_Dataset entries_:
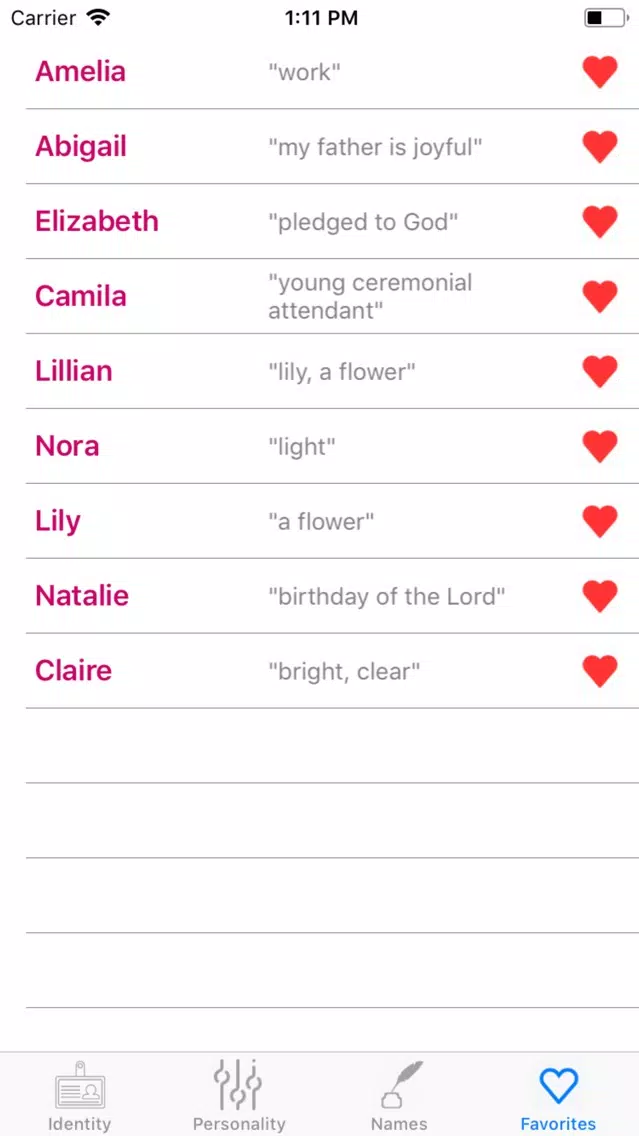Unlike Nora using the heart icon
The width and height of the screenshot is (639, 1136).
click(x=600, y=446)
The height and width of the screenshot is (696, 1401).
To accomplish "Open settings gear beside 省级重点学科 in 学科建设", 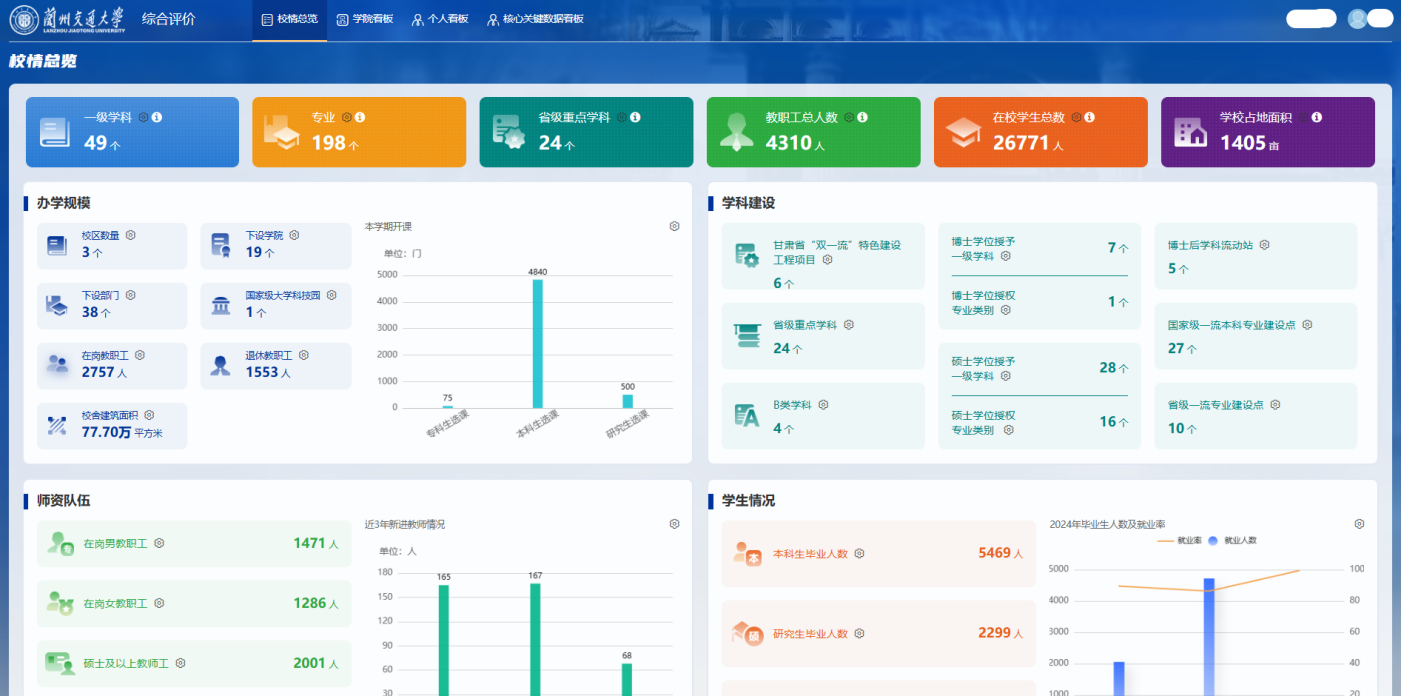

_Your goal_: Where a line contains "The height and", begin there and transcribe every line through the last one of the records above, exactly and with no pictures.

_Output of the task_:
The height and width of the screenshot is (696, 1401).
To accomplish "Open settings gear beside 省级重点学科 in 学科建设", 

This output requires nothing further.